Metso Crushers Help Safeguard National Asset

Metso Crushers Help Safeguard National Asset
 A range of crushing and screening equipment supplied by Metso Minerals (UK) Ltd is helping safeguard production of what is described locally as a national asset; dolorite from the Isle of Man's Poortown Quarry.

A full line-up of Metso Minerals crushing and screening equipment is being used to provide the Isle of Man with much-needed roadstone and asphalt products.   Owned and operated by the Works Division of the Isle of Man Government's Department of Transport, the Metso equipment forms the lynchpin in production at the Poortown Quarry in Peel and marks an important switch to producing high quality materials using mobile equipment.

Parish Past
The Poortown Quarry has been in operation since the 1850s and has always fallen under the control of the Isle of Man Government.   As a throwback to its parish past when each local parish was expected to cater for its own needs, the quarry is one of a number on the relatively small island that is home to just 80,000 inhabitants.   However, as quarry manager Kevin Brookes explains, Poortown Quarry is unique.   "When the island was truly split into individual parishes, each parish would have its own quarry," he says.   "But Poortown is now the only quarry producing roadstone.   Roadstone is a vital commodity in an island community such as this as it is prohibitively expensive to import it from the UK mainland.   We see the dolorite at Poortown as a national asset to be controlled and safeguarded."
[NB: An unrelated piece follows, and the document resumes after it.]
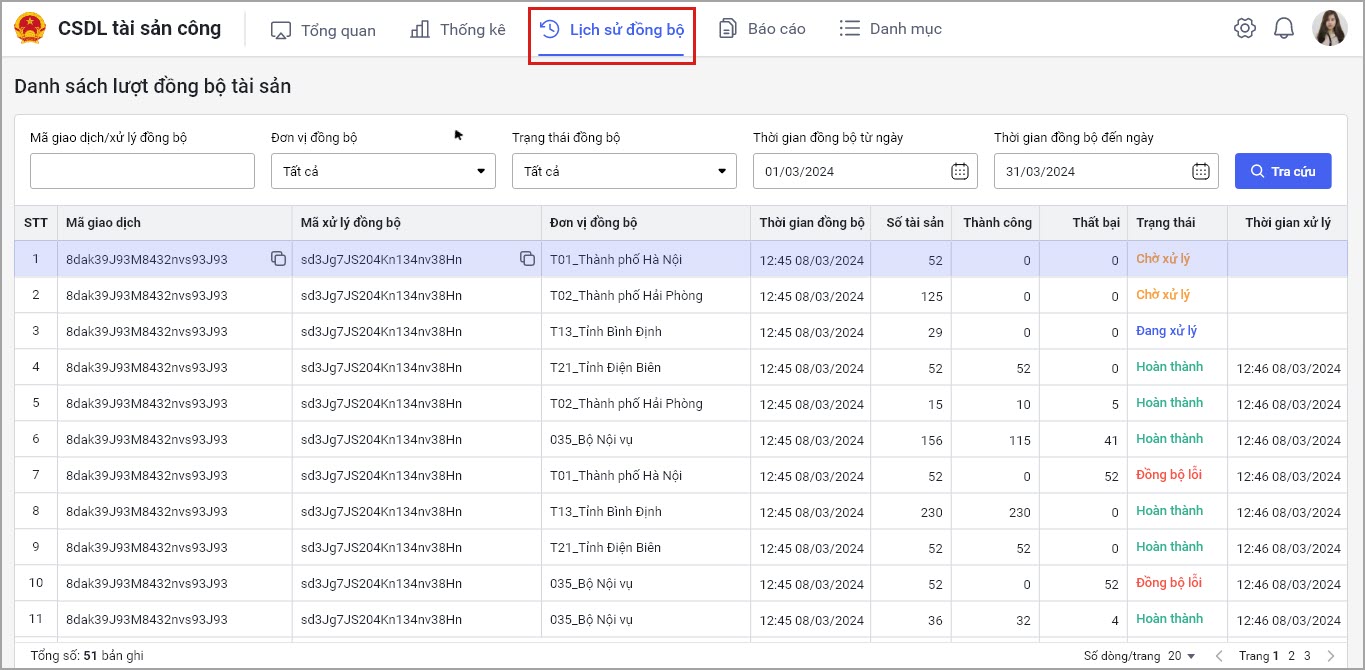Copy the sync processing code in row 1
The height and width of the screenshot is (670, 1365).
(527, 259)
Measuring approximately 30 hectares in size, the quarry currently operates at a production rate of 70,000 tonnes per year although there are contingency plans to increase output to around 100,000 tonnes per annum.   Such an upscaling of production will certainly be required if planning permission is granted to the extension of a new runway at the island's increasingly busy airport.

Redevelopment Programme
Following a protracted planning application originally made in 1992, the quarry is now working towards an extension to the East and, possibly, the North.  The site is in the midst of a £7 million redevelopment, a significant part of which is the upgrading and replacement of the quarry's processing plant.   At the heart of this is a comprehensive line-up of equipment supplied by Metso Minerals (UK) Ltd.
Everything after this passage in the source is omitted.